Пока Кэррот копался в кладовке, он невольно прислушивался: жена вовсю баюкала и утешала Пинки Пай. Ее голос, перекликающийся с хныканьями Пинки, наполнял пекарню звуком. Со шваброй в зубах, он потянулся за старым ржавым ведром…

— Пока, пап! Люблю тебя! Буду после школы!

— И тебе пока, милая! Тоже тебя люблю. Хорошего денька!

Громыхая, оно покатилось по кладовке, а швабра выпала изо рта.

Кэрроту даже показалось, будто он ответил дочери вслух, а не мысленно. Стремительно обернулся: вдруг кобылы услыхали грохот или, того и гляди, заметили, как он даже ведра поднять не может? Те, впрочем, были заняты собственными переживаниями.

Жеребец перевел взгляд на лестницу и вспомнил, как его милая дочурка говорила эти слова каждое утро — каждое, со времен детсада до выпускного пару месяцев назад. Вспомнил, как отвечал почти то же самое, что сорвалось с его уст миг назад, а она тем временем мчалась к выходу.
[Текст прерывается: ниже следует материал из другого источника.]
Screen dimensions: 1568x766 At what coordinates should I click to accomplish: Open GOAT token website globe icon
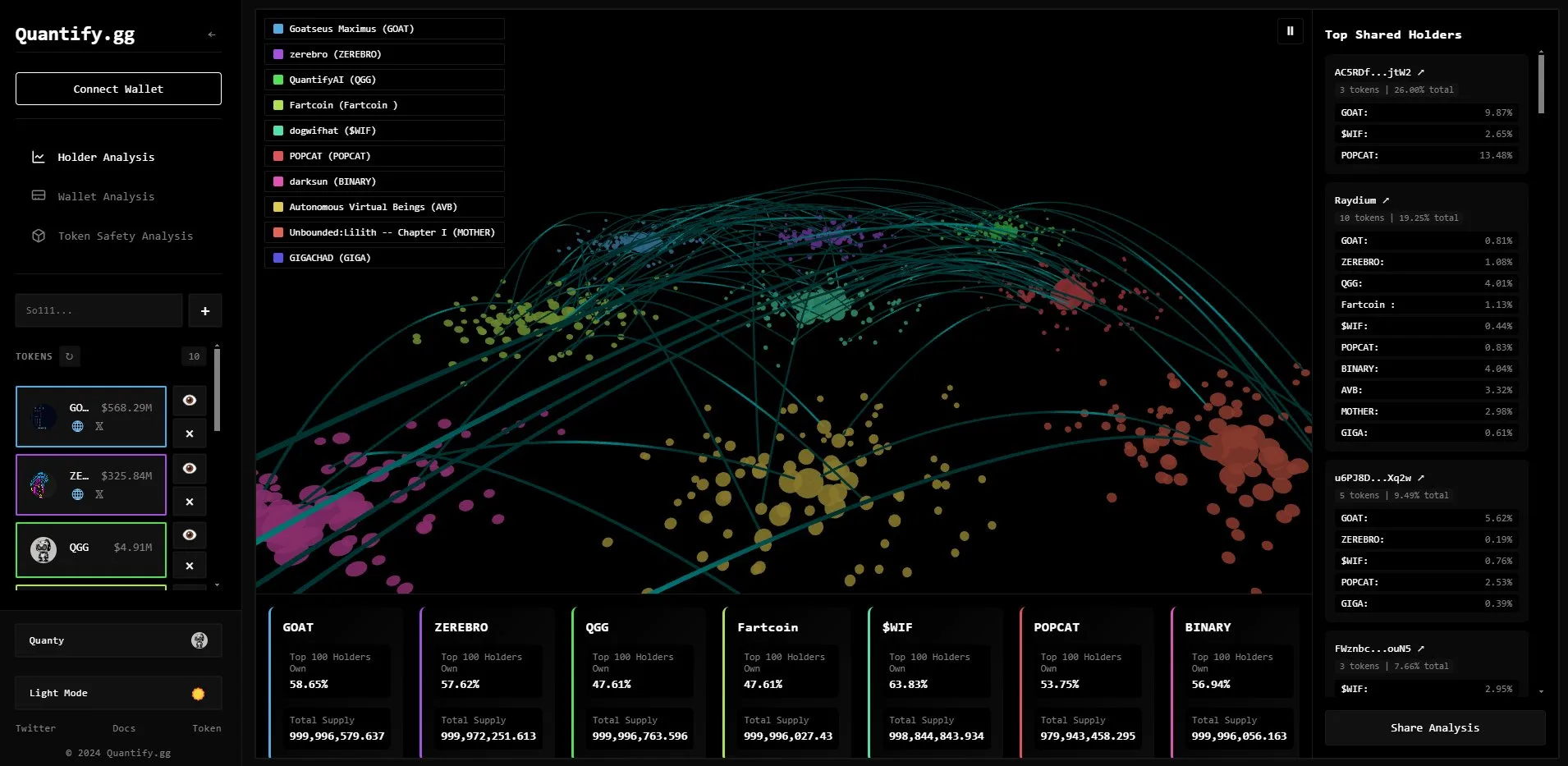coord(78,426)
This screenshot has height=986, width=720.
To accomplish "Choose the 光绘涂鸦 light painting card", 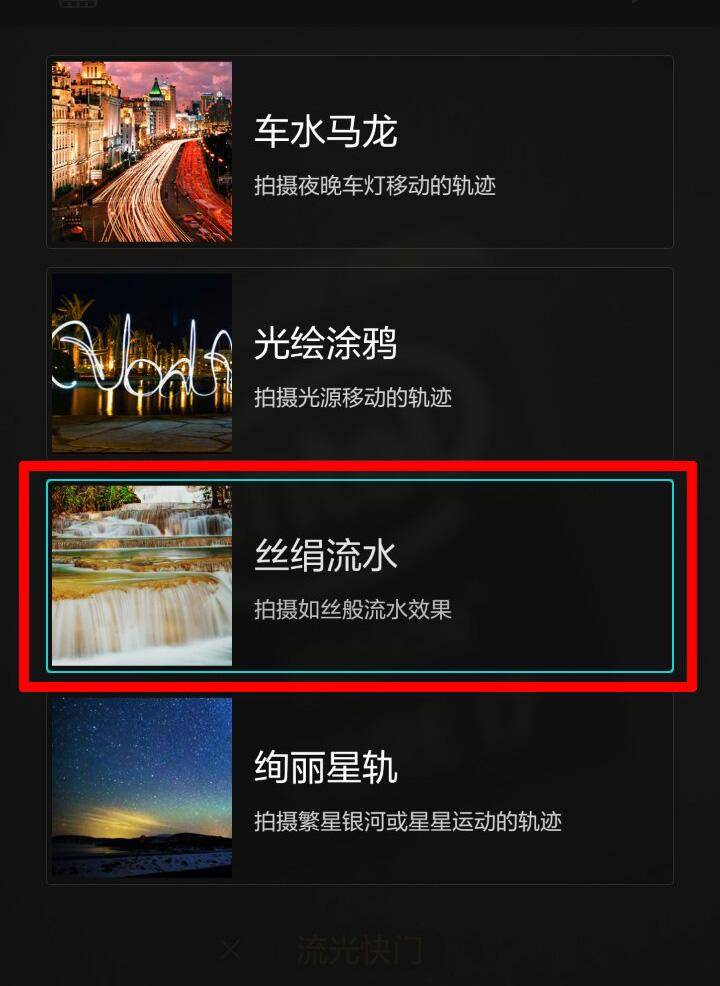I will pos(360,363).
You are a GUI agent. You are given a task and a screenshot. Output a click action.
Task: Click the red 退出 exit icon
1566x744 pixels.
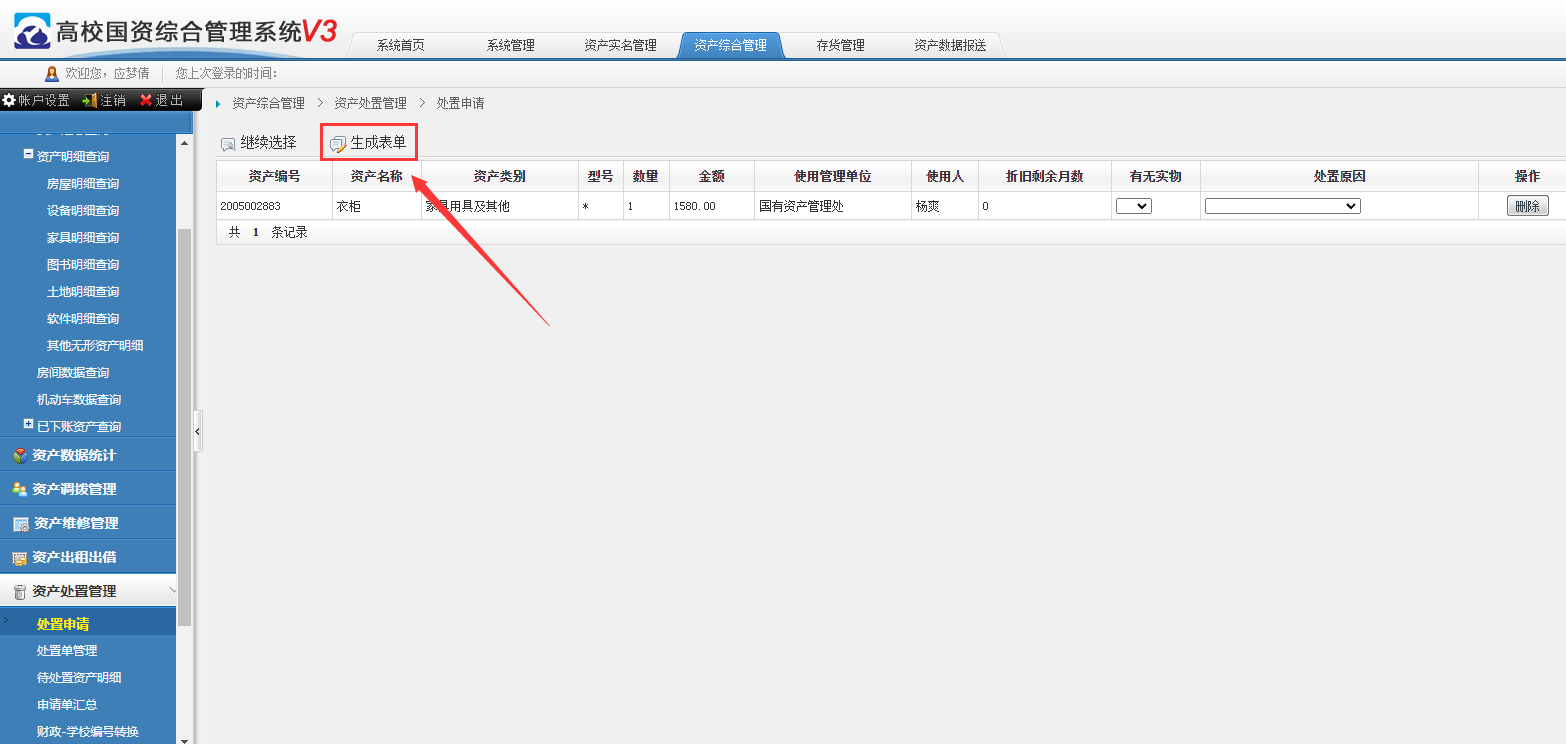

Он закрыл лицо копытами. Сегодня намечался непростой день, но чтоб настолько! Он еще раз вздохнул, подхватил ведро со шваброй и окунулся в бурлящие потоки слез, затопивших всю пекарню.

— Ничего, Пинки, с ними все хорошо, — он прижался к Пинки лбом и разделил общие объятия. — Ну что вы, девочки, нам пекарню через час открывать…

— …Да, давайте вместе дружно держаться, а?

*      *      *

— Спасибо, что заглянули. Удачного вам денька, правда-правда!

По мере того как покупатели наводняли лавочку, жизнь в «Сахарном Уголке» постепенно возвращалась в привычное русло. Звонкий голос Пинки переливался над головами Кейков, в пекарне даже стало как-то светлее.

Выпечка буквально выпрыгивала из печей, а Капкейк поливала ее шоколадом или посыпала сахарной пудрой, что взвивалась маленькими белыми облачками. Вот она, казалось, привычная жизненная рутина, пускай и без двух чрезвычайно важных участников.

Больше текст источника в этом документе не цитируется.